Pelo chamado Acordo de San José, proposto pelo mediador e presidente da Costa Rica, Óscar Árias, fica acertado que Zelaya retorne à Presidência. Além disso, os crimes políticos relacionados ao processo do golpe seriam anistiados.

A posição da OEA é que essa deve ser a base para o final do impasse, mas para isso seria necessário conseguir moderação dos dois lados, além do aval do Congresso e da Corte de Justiça de Honduras.

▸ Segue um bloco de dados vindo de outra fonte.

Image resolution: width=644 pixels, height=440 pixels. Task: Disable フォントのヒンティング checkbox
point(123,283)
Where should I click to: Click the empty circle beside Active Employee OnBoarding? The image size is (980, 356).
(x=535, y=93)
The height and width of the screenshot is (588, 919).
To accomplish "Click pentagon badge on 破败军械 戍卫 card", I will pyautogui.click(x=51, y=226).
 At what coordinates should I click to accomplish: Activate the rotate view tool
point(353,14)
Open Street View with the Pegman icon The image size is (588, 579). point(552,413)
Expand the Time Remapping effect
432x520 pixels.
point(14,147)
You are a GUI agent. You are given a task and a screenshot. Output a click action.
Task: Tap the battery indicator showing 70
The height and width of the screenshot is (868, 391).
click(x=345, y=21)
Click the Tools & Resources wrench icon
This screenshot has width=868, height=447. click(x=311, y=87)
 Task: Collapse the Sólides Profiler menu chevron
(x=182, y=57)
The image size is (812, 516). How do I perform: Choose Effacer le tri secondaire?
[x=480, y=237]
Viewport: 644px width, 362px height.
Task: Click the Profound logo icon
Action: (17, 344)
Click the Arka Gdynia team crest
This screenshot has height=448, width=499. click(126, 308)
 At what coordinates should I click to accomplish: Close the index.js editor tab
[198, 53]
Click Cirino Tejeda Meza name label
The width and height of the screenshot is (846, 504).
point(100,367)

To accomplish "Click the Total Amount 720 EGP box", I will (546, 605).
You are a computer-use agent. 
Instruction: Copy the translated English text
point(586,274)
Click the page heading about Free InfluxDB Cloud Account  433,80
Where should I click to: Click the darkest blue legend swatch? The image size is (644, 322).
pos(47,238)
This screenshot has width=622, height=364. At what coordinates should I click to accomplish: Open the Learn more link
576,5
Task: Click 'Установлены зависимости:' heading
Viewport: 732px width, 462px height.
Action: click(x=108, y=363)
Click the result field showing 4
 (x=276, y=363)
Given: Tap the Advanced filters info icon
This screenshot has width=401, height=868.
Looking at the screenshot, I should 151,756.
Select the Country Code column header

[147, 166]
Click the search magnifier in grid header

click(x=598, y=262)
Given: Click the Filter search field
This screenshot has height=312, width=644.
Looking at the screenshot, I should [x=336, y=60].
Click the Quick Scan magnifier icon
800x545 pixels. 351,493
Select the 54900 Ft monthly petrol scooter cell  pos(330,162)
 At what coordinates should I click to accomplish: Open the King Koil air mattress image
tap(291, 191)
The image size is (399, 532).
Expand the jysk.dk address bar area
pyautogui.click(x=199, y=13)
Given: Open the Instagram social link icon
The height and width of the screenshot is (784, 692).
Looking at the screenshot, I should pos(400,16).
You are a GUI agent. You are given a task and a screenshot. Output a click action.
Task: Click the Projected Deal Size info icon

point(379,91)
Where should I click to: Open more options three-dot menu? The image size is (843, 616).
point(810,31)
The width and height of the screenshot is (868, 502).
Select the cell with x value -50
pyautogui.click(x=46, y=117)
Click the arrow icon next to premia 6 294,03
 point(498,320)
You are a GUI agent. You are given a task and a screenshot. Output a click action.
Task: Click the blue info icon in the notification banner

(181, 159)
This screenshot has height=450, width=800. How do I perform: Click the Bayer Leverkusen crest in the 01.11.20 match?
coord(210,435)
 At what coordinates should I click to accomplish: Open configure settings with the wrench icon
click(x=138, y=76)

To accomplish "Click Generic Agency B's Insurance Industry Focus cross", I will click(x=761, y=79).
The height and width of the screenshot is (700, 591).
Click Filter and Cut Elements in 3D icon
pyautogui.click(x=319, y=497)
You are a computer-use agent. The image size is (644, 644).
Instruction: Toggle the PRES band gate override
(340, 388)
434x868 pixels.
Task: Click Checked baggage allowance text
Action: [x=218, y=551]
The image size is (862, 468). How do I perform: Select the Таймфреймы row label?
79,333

Veja a cronologia da crise

  • Desde que foi eleito, em 2005, Manuel Zelaya se aproximou cada vez mais dos governos de esquerda da América Latina, promovendo políticas sociais no país. Ao mesmo tempo, seus críticos argumentam que Zelaya teria se tornado um fantoche do líder venezuelano Hugo Chávez e acabou sendo deposto porque estava promovendo uma tentativa ilegal de reformar a constituição

"Há eleições convocadas. A minha restituição garante as eleições. Minha restituição garante uma transição pacífica. Minha restituição permite a alternância de poder. Pelo contrário, a minha não restituição significaria o desconhecimento das eleições. Fraude nas eleições, mais repressão. Isso ninguém quer para a Honduras. Por isso, tenho fé, confiança de que o problema vai se resolver", afirmou Zelaya em entrevista à Agência Brasil neste domingo (3).

Retorno simbólico
O presidente deposto explicou que não acredita que seja possível fazer, nos três meses que lhe restam de mandato, as mudanças exigidas pelos aliados dele, entre as quais, uma nova Constituição para Honduras. Por isso, o retorno seria simbólico.

"Meu retorno é um símbolo, para negar o golpe de Estado. Isso independe do processo político. Os processos políticos da sociedade não vão parar porque eu regressei ou porque eu não regressei. Os processos políticos continuam. O ato de retornar significa uma lição para quem quer dar um golpe de estado. Temos que dar um exemplo", afirmou à Agência Brasil.